> _Text excerpt_:
>>>>
As used herein and throughout all the various portions (and headings) of this patent, the terms “invention”, “present invention” and variations thereof mean one or more embodiment, and are not intended to mean the claimed invention of any particular appended claim(s) or all of the appended claims. Accordingly, the subject or topic of each such reference is not automatically or necessarily part of, or required by, any particular claim(s) merely because of such reference. So long as they are not mutually exclusive or contradictory any aspect or feature or combination of aspects or features of any embodiment disclosed herein may be used in any other embodiment disclosed herein.

DETAILED DESCRIPTION OF THE INVENTION

FIGS. 1A-2D illustrate the definition of “aligned wires.” As shown in FIGS. 1A and 1B, wires 1, 2, 3 in multiple screening material layers a, b, c, respectively are aligned with each other vertically. As viewed from above (FIG. 1B) the wires 1, 2, 3 are in line vertically (at a ninety degree angle to the planes of the screen layers) and, as shown in FIG. 1B, parallel to each other.
<<<<
> _Given task A_: How would you sum up the patent excerpt in two sentences?
> _Given task B_: Reproduce word for word the part of the patent excerpt from "DETAILED DESCRIPTION OF" up to and including "to each other.".

> _Information supplied_:
>>>>
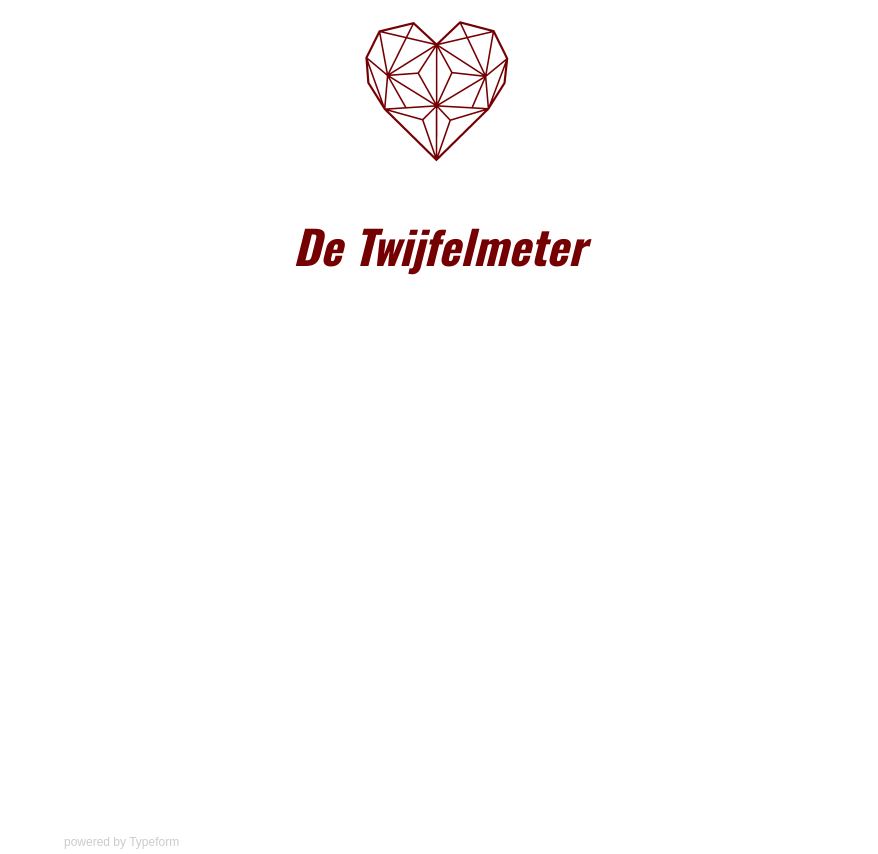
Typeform (154, 842)
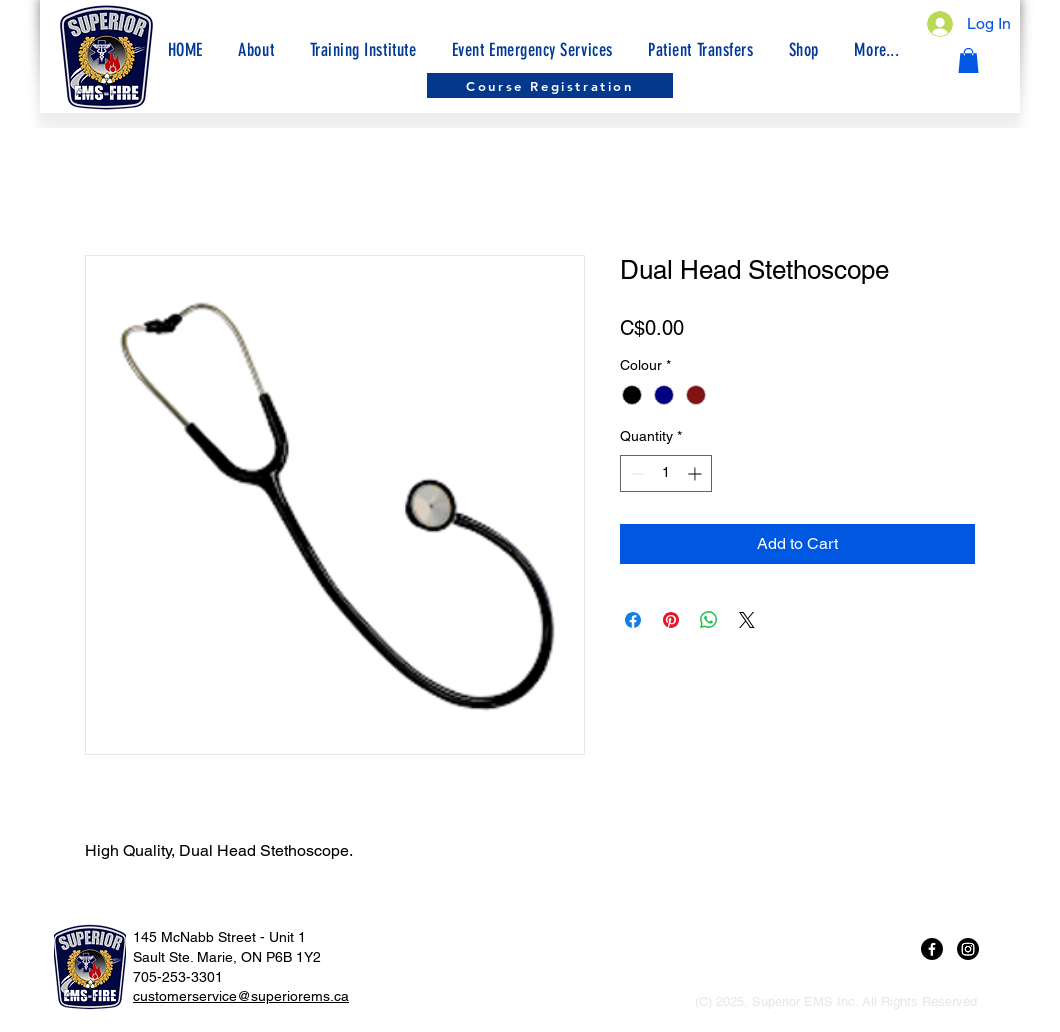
<<<<
> _Exercise output A_: Terms such as "invention" and "present invention" mean one or more embodiments, not the claimed invention of any particular appended claim or all of them, and any aspect or feature of one disclosed embodiment may be used in any other unless they are mutually exclusive or contradictory. FIGS. 1A-2D illustrate the definition of "aligned wires," which are wires in multiple screening material layers that sit in line vertically, at a ninety degree angle to the planes of the screen layers, and parallel to each other.

> _Exercise output B_:
DETAILED DESCRIPTION OF THE INVENTION

FIGS. 1A-2D illustrate the definition of “aligned wires.” As shown in FIGS. 1A and 1B, wires 1, 2, 3 in multiple screening material layers a, b, c, respectively are aligned with each other vertically. As viewed from above (FIG. 1B) the wires 1, 2, 3 are in line vertically (at a ninety degree angle to the planes of the screen layers) and, as shown in FIG. 1B, parallel to each other.